Calculated in terms of weekly hours, the base salary at Grupo M comes out to less than minimum wage, critics say.

Many but not all employees make more than the base salary. If someone works at 100 percent efficiency, sewing 700 hems in one day, for example, he or she makes $20 a week, said Cruz. The average weekly salary is $15, he said.

It is impossible to live off that salary, said Remy Jean-Pierre, who entered the factory training program after graduating from high school.

Jean-Pierre hopes to attend university to study science or medicine. But can’t afford it. Instead, he sews crotch seams for about $12 a week. To be 100 percent productive, he said he must sew at least 5,304 seams a day.

On that salary, Jean-Pierre can’t afford to take his girlfriend out, he said, not to mention save up for school.

Salnave Joseph was a second-year law student when he dropped out to work for Grupo M.

But he argued tirelessly with management about inadequate wages and working conditions, until he was fired in August, without his last week of wages.

It was illegal for them to throw me out without any compensation after working there for three months, he said. Joseph is still out of work.

Several workers say they have seen people threatened or fired for trying to organize a union. But Cruz said he plans to allow and work with unions, including planning a meeting with several in Port-au-Prince.

Mark Constantine, who works on the project for the World Bank’s International Finance Corp., said he is confident the right to organize will be respected. Grupo M adheres to both its own code of conduct . . . as well as those of its major customers [Levis, Liz Claiborne, Tommy Hilfiger], Constantine said.

In each case, prohibitions against the use of child and forced labor, discrimination, as well as freedom of association (right to organize) are incorporated.

The operation will be subject to periodic audits from contractors with the American brands, he said.

Some Haitian assembly workers are irked by what they see as an age-old unequal Dominican-Haitian dynamic being played out on the factory floor.

All the factory supervisors are Dominican, employee Claudel Desamours said. And they regard Haitians as dogs.

Employee Remy Jean-Pierre said he believes the treatment of workers at the factory is normal, but the dynamics between employees and bosses are tough because the bosses are all Dominican.

He said he found out from a Dominican operator who does the same tasks as he does that the base salary for Dominicans is higher than that of Haitians.

A master-slave dynamic

Behind the front desk in the Port-au-Prince office of GARR, a refugee support group, a poster describes in Creole a bitter component of Haiti-Dominican relations: More than 200,000 Haitians are living like animals in the sugar cane fields of the Dominican Republic.
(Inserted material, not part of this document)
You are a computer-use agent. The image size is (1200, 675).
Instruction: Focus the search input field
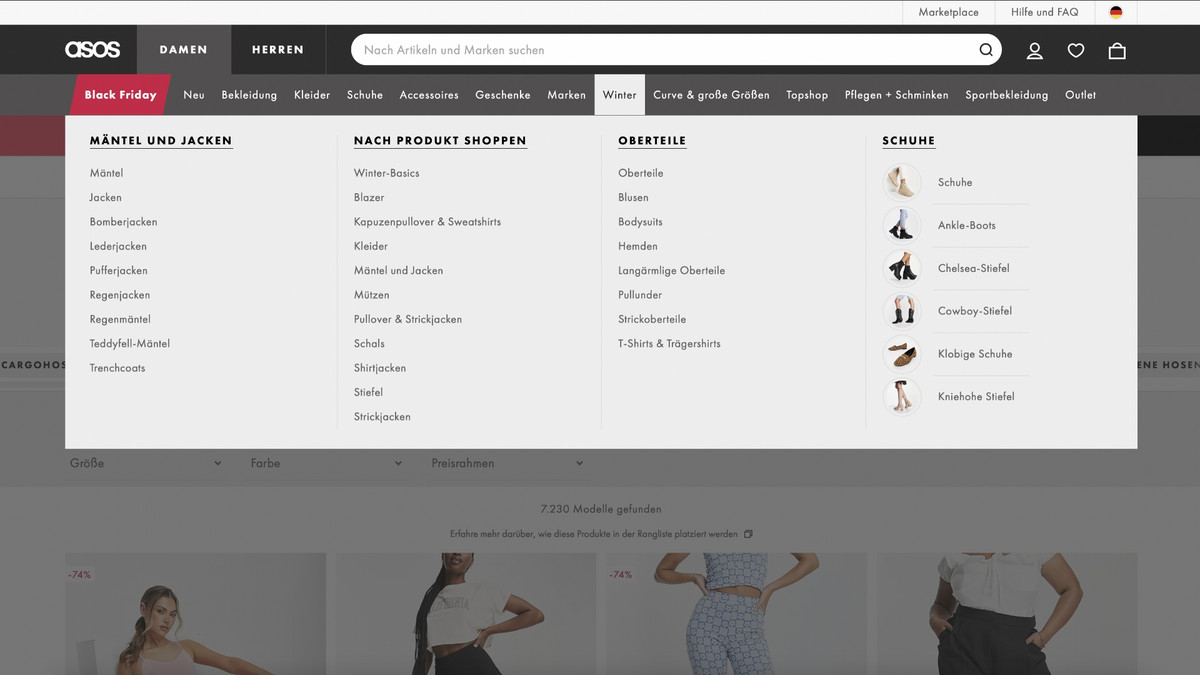tap(660, 50)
Every day, more than 300 are forced back over the border, but Haitians still continue to go there. Remember, it is the responsibility of us all to resolve that problem.

Starting in the early 20th century, as the population grew and cultivatable land diminished in Haiti, hundreds of thousands of Haitians crossed the border to work in Dominican sugar cane fields and the largely American-owned industry came to depend on cheap Haitian labor.

In 1937, Dominican dictator Rafael Trujillo asserted control over the border region by ordering the massacre of tens of thousands of Haitians in the area. But soon the migratory flow began again.

In the 1950s, the Dominican government began paying the Haitian government millions of dollars each year to transport laborers to the border to work on Dominican sugar plantations.

The virtual sale of Haitian workers gained international notoriety and ended in the 1980s, But worker advocates continue to report slave-like conditions for Haitians on Dominican plantations, and the association of a slavery with Haitian-Dominican workplace dynamics remains strong for many Haitians.

Locals report the relationship between Ouanaminthe and Dajabon is generally good, despite a dramatic difference in quality of life between the two.

Some turn their anger toward the Haitian government. We cannot blame the Dominicans because they are looking out for themselves,said Hans Flisfeld, a Ouanaminthe resident who opposes the free trade zone. It is us, the Haitian government, that has a responsibility to protect us. The Haitian government decided to give the land without any prior consent.